* **YOUR OBJECTIVE**
Only what runs from the line with "Screen dimensions: 1294x924" to the final line of the records below should be given again, word for word.
========
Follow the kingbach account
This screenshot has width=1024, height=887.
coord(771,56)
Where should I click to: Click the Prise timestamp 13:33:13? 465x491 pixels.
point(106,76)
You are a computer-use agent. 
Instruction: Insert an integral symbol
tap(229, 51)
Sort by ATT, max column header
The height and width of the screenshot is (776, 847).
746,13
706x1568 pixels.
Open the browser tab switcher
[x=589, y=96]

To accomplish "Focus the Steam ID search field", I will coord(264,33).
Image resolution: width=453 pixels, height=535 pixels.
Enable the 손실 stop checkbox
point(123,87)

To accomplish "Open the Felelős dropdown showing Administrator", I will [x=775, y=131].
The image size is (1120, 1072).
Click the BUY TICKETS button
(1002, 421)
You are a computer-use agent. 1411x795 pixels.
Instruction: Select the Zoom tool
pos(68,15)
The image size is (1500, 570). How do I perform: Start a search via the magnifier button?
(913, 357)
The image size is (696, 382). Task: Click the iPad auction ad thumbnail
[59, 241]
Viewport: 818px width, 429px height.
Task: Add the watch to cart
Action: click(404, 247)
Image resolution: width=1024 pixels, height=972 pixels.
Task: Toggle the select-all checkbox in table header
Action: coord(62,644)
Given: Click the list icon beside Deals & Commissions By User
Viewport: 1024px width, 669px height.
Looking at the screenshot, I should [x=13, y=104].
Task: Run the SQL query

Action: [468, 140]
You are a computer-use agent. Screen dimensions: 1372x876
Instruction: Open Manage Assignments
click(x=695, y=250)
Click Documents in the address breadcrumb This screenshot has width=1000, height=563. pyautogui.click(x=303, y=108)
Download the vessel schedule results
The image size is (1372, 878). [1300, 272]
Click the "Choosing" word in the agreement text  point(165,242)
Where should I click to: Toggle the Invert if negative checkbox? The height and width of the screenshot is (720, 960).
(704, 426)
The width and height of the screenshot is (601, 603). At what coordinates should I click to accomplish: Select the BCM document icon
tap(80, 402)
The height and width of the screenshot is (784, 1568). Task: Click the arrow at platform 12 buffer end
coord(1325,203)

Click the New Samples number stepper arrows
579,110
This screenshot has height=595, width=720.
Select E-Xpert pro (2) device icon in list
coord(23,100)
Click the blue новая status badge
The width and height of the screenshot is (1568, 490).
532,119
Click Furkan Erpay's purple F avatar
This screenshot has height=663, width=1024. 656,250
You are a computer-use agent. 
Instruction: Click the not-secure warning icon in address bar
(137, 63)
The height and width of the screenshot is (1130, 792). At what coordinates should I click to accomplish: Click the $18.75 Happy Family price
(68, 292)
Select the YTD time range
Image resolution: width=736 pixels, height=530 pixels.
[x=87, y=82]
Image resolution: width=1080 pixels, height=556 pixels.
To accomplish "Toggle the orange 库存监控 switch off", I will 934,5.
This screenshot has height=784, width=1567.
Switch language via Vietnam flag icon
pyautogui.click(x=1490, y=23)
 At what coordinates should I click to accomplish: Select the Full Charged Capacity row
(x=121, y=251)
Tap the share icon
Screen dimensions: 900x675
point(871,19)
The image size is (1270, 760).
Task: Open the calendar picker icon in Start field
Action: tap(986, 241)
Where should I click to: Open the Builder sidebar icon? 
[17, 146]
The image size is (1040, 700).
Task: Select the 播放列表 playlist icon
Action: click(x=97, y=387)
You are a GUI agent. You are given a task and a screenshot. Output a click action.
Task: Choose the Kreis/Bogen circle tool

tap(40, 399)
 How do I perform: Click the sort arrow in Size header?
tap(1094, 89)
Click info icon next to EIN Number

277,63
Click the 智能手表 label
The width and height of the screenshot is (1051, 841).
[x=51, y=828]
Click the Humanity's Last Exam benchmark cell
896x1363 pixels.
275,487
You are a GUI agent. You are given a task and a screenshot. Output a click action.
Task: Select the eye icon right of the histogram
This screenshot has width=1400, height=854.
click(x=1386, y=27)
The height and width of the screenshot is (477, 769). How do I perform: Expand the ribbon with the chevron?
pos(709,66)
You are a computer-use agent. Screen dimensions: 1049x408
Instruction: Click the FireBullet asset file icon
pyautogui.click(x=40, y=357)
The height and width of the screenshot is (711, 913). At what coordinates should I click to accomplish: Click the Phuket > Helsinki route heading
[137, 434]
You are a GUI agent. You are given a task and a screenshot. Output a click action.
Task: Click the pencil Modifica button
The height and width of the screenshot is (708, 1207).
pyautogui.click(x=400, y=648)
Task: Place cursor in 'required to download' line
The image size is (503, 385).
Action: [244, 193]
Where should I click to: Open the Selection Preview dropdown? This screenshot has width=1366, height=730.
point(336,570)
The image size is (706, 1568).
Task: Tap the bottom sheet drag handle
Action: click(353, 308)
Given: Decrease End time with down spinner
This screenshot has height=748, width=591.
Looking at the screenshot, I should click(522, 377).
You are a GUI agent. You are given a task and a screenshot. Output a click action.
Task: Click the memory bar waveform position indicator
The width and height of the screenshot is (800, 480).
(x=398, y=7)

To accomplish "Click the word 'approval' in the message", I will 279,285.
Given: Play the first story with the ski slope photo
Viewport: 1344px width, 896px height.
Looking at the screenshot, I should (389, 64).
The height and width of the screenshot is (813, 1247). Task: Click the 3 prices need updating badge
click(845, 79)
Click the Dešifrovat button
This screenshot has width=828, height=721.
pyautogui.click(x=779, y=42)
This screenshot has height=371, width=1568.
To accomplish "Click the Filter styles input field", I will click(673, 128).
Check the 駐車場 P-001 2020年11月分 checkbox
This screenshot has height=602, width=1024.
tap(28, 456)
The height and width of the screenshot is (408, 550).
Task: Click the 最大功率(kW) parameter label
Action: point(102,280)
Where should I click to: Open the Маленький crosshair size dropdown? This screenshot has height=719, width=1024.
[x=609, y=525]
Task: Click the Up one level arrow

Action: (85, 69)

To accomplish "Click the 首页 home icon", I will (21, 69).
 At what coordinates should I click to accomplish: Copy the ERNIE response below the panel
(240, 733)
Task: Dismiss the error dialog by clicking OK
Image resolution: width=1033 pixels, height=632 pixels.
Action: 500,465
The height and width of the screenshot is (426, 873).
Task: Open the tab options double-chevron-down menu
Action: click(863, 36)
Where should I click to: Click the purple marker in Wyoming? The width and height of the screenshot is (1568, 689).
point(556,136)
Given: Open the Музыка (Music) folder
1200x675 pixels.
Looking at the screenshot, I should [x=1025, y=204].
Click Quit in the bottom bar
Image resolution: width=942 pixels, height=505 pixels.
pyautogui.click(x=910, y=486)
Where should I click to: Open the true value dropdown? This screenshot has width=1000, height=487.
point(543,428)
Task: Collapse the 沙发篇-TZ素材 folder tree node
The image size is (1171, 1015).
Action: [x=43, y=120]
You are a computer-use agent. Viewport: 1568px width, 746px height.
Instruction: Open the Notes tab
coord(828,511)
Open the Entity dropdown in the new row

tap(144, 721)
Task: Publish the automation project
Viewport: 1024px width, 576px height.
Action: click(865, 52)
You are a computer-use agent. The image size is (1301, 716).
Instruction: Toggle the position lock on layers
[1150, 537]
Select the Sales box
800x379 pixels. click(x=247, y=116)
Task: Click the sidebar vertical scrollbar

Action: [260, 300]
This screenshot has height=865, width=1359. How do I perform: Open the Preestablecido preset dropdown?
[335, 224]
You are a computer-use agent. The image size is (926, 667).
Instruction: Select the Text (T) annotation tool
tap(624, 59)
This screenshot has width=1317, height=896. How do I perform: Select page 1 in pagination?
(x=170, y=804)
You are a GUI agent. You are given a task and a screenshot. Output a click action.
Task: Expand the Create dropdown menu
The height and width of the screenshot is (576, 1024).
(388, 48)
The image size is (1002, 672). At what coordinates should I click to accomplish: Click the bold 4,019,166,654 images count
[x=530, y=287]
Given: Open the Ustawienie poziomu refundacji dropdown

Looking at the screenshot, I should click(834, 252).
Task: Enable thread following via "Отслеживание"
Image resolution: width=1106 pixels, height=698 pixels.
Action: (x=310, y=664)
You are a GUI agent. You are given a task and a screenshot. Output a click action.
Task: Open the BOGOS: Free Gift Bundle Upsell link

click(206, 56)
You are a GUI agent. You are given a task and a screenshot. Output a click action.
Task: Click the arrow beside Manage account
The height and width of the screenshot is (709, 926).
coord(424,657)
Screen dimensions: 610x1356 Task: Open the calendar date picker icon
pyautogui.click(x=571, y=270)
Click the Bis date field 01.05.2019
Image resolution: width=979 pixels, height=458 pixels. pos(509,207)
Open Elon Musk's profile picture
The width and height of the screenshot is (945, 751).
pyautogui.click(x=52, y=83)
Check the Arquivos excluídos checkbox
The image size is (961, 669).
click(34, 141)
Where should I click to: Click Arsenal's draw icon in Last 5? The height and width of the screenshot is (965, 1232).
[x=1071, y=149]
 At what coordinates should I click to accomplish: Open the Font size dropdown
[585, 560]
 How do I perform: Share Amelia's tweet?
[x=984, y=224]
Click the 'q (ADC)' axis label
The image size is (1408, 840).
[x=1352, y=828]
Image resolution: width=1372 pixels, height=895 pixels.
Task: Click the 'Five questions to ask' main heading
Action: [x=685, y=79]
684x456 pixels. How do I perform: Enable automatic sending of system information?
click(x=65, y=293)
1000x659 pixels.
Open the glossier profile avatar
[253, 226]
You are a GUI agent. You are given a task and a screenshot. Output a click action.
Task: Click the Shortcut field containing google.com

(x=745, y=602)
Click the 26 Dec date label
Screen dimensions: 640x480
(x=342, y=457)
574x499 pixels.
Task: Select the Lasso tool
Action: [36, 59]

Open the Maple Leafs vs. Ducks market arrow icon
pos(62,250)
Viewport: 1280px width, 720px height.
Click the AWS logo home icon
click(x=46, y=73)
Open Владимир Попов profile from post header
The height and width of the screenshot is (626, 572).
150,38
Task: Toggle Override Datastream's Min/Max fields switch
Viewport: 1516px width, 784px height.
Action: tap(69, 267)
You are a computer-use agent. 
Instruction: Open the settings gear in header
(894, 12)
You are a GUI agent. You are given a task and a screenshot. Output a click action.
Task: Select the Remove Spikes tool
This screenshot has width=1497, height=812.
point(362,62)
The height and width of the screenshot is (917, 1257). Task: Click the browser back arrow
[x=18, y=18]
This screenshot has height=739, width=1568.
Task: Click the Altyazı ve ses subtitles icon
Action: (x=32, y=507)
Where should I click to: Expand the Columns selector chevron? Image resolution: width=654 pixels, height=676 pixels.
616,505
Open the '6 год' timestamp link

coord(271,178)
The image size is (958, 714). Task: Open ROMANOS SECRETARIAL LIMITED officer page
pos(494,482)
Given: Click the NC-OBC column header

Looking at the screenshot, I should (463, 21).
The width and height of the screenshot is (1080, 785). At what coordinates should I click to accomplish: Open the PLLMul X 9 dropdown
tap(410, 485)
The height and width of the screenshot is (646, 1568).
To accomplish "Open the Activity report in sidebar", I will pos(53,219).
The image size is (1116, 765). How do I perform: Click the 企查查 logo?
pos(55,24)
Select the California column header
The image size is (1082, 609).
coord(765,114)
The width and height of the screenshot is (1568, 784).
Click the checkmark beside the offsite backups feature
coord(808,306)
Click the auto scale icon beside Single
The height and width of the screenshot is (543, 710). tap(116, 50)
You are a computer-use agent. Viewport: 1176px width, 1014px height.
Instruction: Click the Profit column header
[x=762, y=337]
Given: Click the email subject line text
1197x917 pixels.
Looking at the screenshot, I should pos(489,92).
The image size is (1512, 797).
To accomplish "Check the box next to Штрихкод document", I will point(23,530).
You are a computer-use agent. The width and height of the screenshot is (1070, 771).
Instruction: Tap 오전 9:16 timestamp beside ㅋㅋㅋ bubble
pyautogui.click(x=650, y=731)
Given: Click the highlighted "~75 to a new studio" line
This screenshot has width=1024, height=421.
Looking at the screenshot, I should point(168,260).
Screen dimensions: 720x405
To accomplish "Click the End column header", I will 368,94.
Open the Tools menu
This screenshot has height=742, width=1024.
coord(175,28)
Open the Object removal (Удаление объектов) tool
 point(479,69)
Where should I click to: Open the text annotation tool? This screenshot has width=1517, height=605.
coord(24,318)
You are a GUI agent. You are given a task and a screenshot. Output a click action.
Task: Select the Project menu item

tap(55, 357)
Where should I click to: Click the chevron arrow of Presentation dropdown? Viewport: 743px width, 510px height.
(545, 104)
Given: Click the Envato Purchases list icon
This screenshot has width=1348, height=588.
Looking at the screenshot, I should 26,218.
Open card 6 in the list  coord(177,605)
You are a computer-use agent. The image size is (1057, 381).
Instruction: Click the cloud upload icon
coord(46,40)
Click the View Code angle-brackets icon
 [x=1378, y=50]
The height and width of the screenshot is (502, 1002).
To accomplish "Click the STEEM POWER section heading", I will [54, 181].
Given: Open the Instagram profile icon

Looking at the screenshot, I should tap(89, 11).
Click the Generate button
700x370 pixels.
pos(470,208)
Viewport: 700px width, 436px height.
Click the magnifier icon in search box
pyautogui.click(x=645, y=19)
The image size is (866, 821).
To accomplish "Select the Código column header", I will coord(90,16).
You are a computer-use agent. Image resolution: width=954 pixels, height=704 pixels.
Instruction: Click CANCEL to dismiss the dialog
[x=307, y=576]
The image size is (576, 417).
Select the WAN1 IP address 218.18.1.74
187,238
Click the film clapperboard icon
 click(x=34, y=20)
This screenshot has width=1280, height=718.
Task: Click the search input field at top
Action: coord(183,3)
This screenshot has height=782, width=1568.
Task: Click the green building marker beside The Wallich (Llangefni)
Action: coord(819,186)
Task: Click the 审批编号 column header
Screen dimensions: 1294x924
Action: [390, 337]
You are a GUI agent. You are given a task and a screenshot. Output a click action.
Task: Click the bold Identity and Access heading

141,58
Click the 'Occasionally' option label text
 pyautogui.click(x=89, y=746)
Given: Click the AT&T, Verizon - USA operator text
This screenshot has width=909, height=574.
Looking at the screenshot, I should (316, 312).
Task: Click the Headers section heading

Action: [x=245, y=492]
========
* **TASK OUTPUT**
Screen dimensions: 1294x924
Action: [390, 337]
You are a GUI agent. You are given a task and a screenshot. Output a click action.
Task: Click the bold Identity and Access heading

141,58
Click the 'Occasionally' option label text
 pyautogui.click(x=89, y=746)
Given: Click the AT&T, Verizon - USA operator text
This screenshot has width=909, height=574.
Looking at the screenshot, I should (316, 312).
Task: Click the Headers section heading

Action: [x=245, y=492]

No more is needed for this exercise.